• _Passage_:
- - -
Actually, my own experience differs... Back in the early 80's I was relocated to the Seattle area. Saotome Sensei told me I should train with Mary Heiny Sensei whom he knew from Japan. So, I was a member of her dojo while it was still understood that I was Saotome Sensei's student.

Then Bruce Bookman Sensei moved to Seattle after training in Japan with Chiba Sensei. He did various things that Heiny Sensei did not do so I also paid dues at his dojo and split my time between the dojos. This, despite the fact that our teachers had a number of differences and didn't really get along. We simply decided that it was unnecessary to carry over issues that started years before in Japan that had absolutely nothing to do with us.

When Mary Heiny Sensei left for Canada in 1986, was asked to take over the dojo, which I did for three years. We were members of Chiba Sensei's Western Region of the USAF. I was given Fukusdhidoin papers, actually signed by Yamada Sensei, although I am sure Yamada did not know who I was and it was really done by Chiba Sensei. So, I trained at two different dojos while being a student of a third teacher, then ran one of the dojos in an organization run by a teacher, not my own.
- - -
• _Provided data_:

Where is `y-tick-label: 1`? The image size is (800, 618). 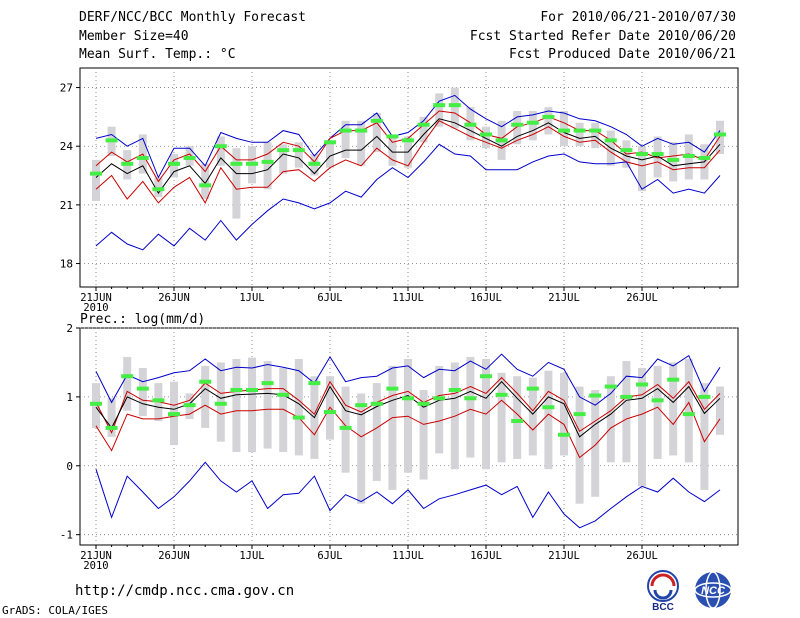
y-tick-label: 1 is located at coordinates (70, 398).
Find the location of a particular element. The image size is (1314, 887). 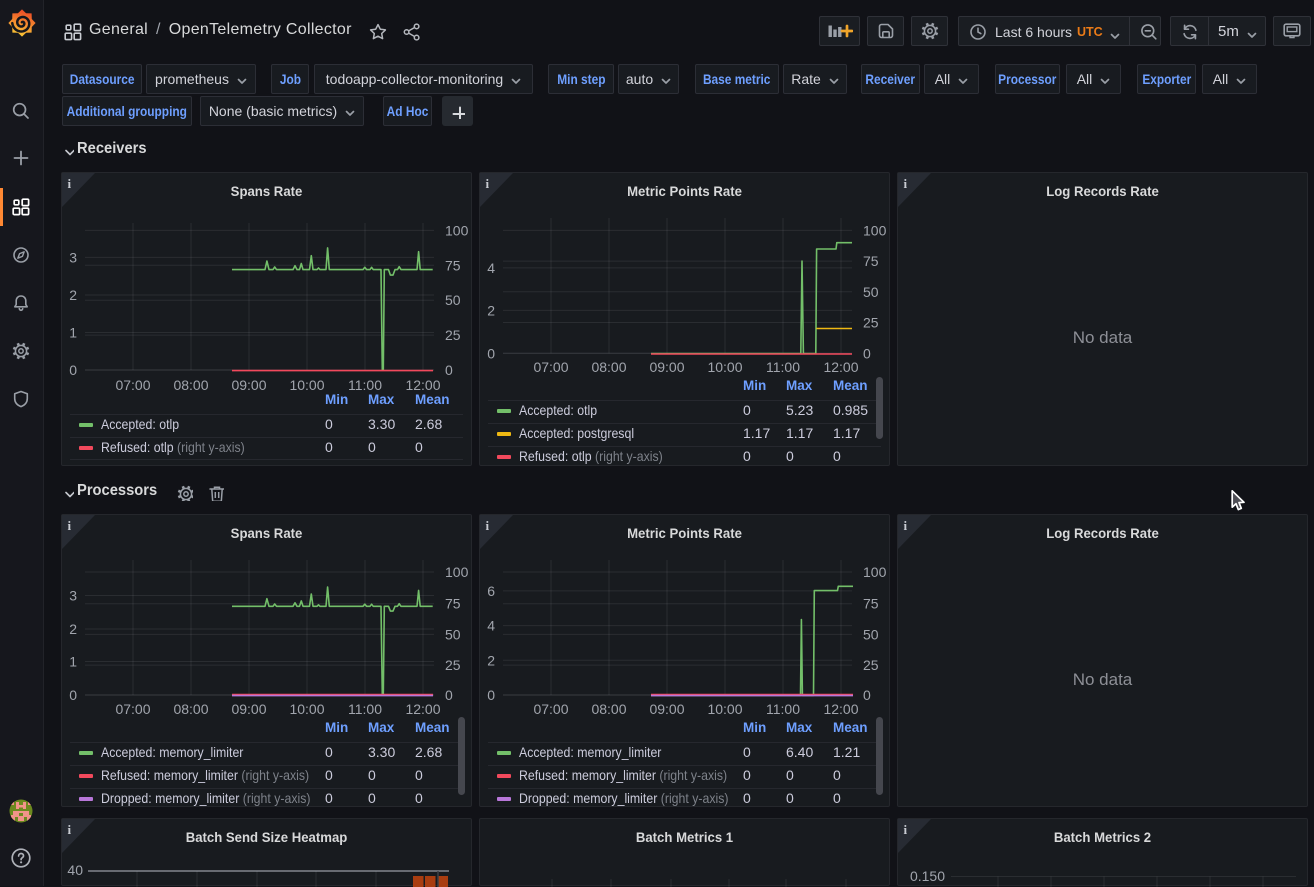

svg-text: 6 is located at coordinates (491, 591).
- - -
• _Assignment 1_: According to the Seattle dojo account, in what year did Mary Heiny Sensei leave for Canada?
• _Assignment 2_: Carry on the Seattle dojo account from its final sentence.

• _Answer box 1_: 1986

• _Answer box 2_:
I look at myself as a triumph for the idea of getting past political BS and just being able to train. In 1989 I opened Aikido Eastside which is within the ASU. I am still close friends with Bookman Sensei and Mary Heiny Sensei as well... Bookman Sensei recently asked me to participate in his 30 year anniversary seminar since I was actually a member of his very first dojo.

People should be free to train wherever they want. When it comes to Rankings, well, that's another story. If someone wants a rank from me, especially a Yudansha rank, they need to be training with me and supporting our dojo. Giving rank is really creating an association in people's minds between a certain student and a certain teacher. But if a student doesn't want or require that from me, he or she is free to train whenever and with whomever they wish. All my teachers knew that I would get whatever rank advancement was appropriate from my own teacher, Saotome Sensei.

While I understand that my own experience is almost totally unique, at least in the US, I think it points out that everyone can benefit from putting all the politics aside. My own training was better because of the breadth of teaching from very different teachers. I like to think I was an asset at each of the dojos I trained at, helping each to be a bit better because I was there. Anyway, this was only possible because some really wonderful teachers cared more about the art than the politics and a couple of Japanese Shihan chose not to impose their differences with each other on me. If things were more this way as rule, we'd all be a lot better off.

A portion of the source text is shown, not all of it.